In mathematical analysis, the concept of a mean-periodic function is a generalization introduced in 1935 by Jean Delsarte of the concept of a periodic function. Further results were made by Laurent Schwartz and J-P Kahane.

==Definition==
Consider a continuous complex-valued function f of a real variable. The function f is periodic with period a precisely if for all real x, we have f(x) − f(x − a) = 0. This can be written as

 $\int f(x-t) \, d\mu(t) = 0\qquad\qquad(1)$

where $\mu$ is the difference between the Dirac measures at 0 and a.

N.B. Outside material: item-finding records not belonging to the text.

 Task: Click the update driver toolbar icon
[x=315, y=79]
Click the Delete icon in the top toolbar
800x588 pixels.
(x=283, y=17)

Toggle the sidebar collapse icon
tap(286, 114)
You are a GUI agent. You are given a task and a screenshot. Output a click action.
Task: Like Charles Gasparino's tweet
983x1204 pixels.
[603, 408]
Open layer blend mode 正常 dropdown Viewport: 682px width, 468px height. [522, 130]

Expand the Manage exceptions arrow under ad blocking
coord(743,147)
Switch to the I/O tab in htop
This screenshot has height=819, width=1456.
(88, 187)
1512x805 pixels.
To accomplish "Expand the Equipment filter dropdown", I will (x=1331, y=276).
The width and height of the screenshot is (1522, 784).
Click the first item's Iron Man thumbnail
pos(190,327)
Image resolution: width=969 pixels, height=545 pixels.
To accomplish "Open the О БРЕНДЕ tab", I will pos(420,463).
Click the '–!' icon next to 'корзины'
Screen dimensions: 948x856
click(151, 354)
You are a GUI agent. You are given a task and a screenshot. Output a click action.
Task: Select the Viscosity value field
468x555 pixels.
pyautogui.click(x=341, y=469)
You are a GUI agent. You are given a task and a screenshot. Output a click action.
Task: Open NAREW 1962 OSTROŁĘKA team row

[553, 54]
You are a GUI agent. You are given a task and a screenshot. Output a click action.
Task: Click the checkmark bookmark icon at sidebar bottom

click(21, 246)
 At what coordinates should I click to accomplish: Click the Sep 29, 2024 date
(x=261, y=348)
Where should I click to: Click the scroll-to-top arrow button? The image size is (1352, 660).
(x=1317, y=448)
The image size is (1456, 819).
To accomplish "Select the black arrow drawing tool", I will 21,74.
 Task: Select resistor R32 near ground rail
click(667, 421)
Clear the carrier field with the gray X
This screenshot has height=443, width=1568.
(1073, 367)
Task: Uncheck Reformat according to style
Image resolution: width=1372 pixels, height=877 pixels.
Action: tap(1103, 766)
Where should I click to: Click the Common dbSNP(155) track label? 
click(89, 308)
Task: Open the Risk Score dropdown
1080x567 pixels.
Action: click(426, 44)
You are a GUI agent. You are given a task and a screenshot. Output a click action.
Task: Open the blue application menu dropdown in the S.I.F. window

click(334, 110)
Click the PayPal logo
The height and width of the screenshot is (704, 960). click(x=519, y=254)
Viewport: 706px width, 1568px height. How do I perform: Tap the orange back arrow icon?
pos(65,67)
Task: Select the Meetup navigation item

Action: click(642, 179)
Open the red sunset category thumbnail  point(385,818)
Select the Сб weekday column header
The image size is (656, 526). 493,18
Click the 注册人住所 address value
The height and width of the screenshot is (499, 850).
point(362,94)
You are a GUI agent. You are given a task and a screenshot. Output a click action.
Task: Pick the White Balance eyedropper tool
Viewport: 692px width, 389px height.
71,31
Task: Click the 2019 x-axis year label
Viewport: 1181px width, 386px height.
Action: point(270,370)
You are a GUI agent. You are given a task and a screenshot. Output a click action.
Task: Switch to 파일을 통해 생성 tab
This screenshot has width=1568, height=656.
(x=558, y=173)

The function f is mean-periodic if it satisfies the same equation (1), but where $\mu$ is some arbitrary nonzero measure with compact (hence bounded) support.

Equation (1) can be interpreted as a convolution, so that a mean-periodic function is a function f for which there exists a compactly supported (signed) Borel measure $\mu$ for which $f*\mu = 0$.

There are several well-known equivalent definitions.

==Relation to almost periodic functions==
Mean-periodic functions are a separate generalization of periodic functions from the almost periodic functions. For instance, exponential functions are mean-periodic since exp(x+1) − e.exp(x) = 0, but they are not almost periodic as they are unbounded. Still, there is a theorem which states that any uniformly continuous bounded mean-periodic function is almost periodic (in the sense of Bohr). In the other direction, there exist almost periodic functions which are not mean-periodic.

== Some basic properties ==
If f is a mean periodic function, then it is the limit of a certain sequence of exponential polynomials which are finite linear combinations of term t^^n exp(at) where n is any non-negative integer and a is any complex number; also Df is a mean periodic function (ie mean periodic) and if h is an exponential polynomial, then the pointwise product of f and h is mean periodic).

If f and g are mean periodic then f + g and the truncated convolution product of f and g is mean periodic. However, the pointwise product of f and g need not be mean periodic.

If L(D) is a linear differential operator with constant co-efficients, and L(D)f = g, then f is mean periodic if and only if g is mean periodic.

For linear differential difference equations such as Df(t) - af(t - b) = g where a is any complex number and b is a positive real number, then f is mean periodic if and only if g is mean periodic.

== Applications ==
In work related to the Langlands correspondence, the mean-periodicity of certain (functions related to) zeta functions associated to an arithmetic scheme have been suggested to correspond to automorphicity of the related L-function. There is a certain class of mean-periodic functions arising from number theory.